Penguins.mooh.org

Cooking by numbers

I've been recently reminded of a website that was making the rounds a few weeks ago, Cooking for Engineers. This site uses an intuitive (for engineers at least) method for displaying it's recipies. This makes understanding recipes a lot easier, as they quickly associate both ingredients and method of mixing or construction together. It's a pretty valuable resource. It's not quite perfect, as there are a few problems I still have with cooking.

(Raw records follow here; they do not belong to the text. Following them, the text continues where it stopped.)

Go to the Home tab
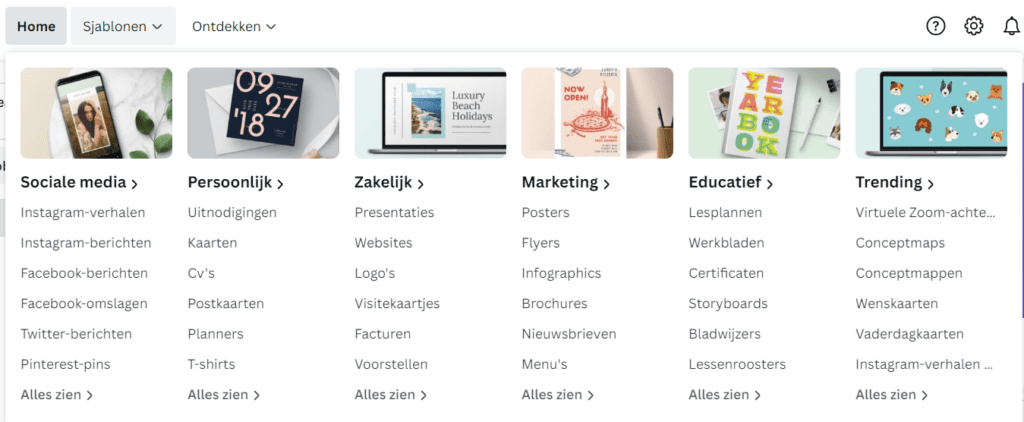 pos(36,26)
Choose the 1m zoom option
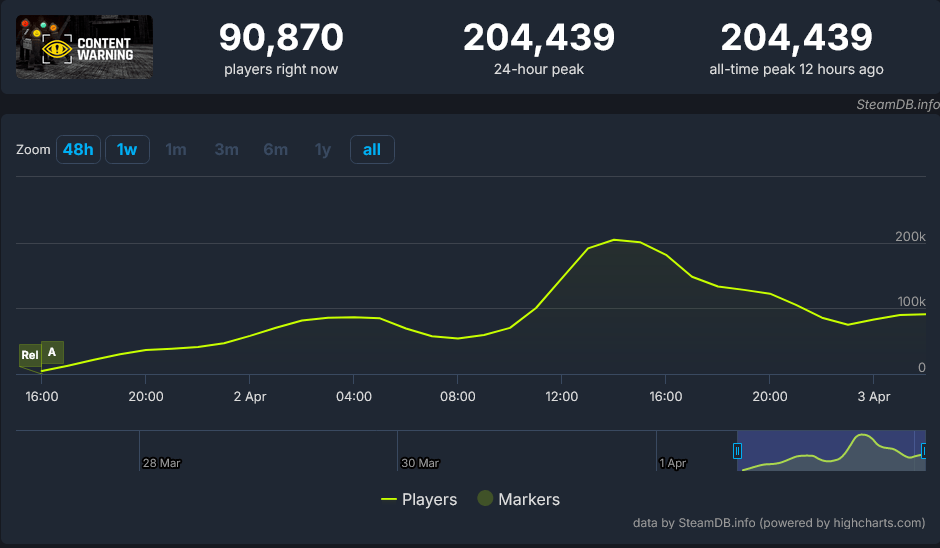This screenshot has width=940, height=548. 176,149
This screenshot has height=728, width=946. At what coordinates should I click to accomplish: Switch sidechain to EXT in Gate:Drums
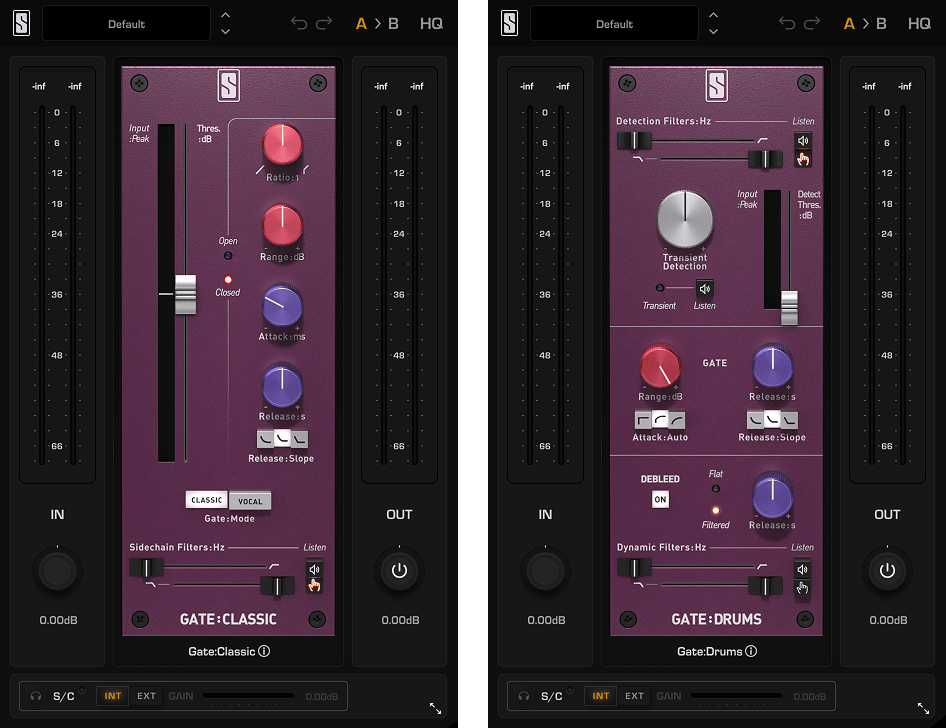[x=634, y=696]
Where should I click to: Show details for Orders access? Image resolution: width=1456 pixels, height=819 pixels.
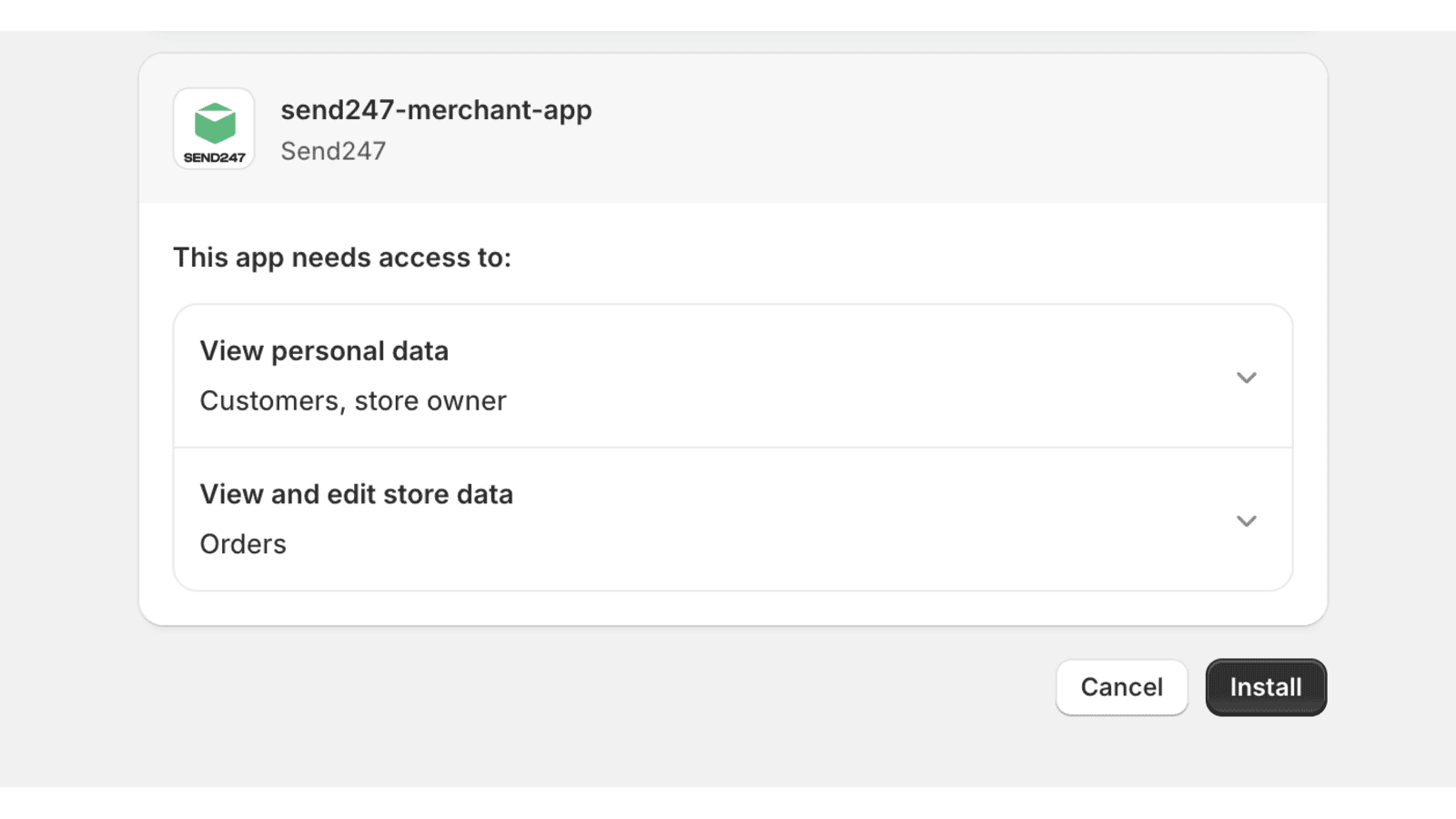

  • Units - How much flour is a cup of flour? How much tea can you fit in a teaspoon? Why use these bizarre units of measurement (which change from country to country), when the metric system works - no matter where you are in the universe. To overcome any unit problems, there are two useful sites - Google which has a conversion utility, and this site which has a whole bunch of conversion tips. I'd say the former is more useful, but the latter more comprehensive.

  • Finding out what an ingredient is - I don't know what every ingredient in the world looks like. I don't know who to ask. Cooking for Engineers has some pictures of the larger ingredients, but I still have major problems with spices. Enter Gernot Katzer who runs a spice cataloguing page. This page provides pictures and detailed descriptions for each of the spices.

Of course, what is missing from the solutions from these two pages is a seamless way to tie them into the recipies. It's when looking like problems like this that I wish the Semantic Web was around already.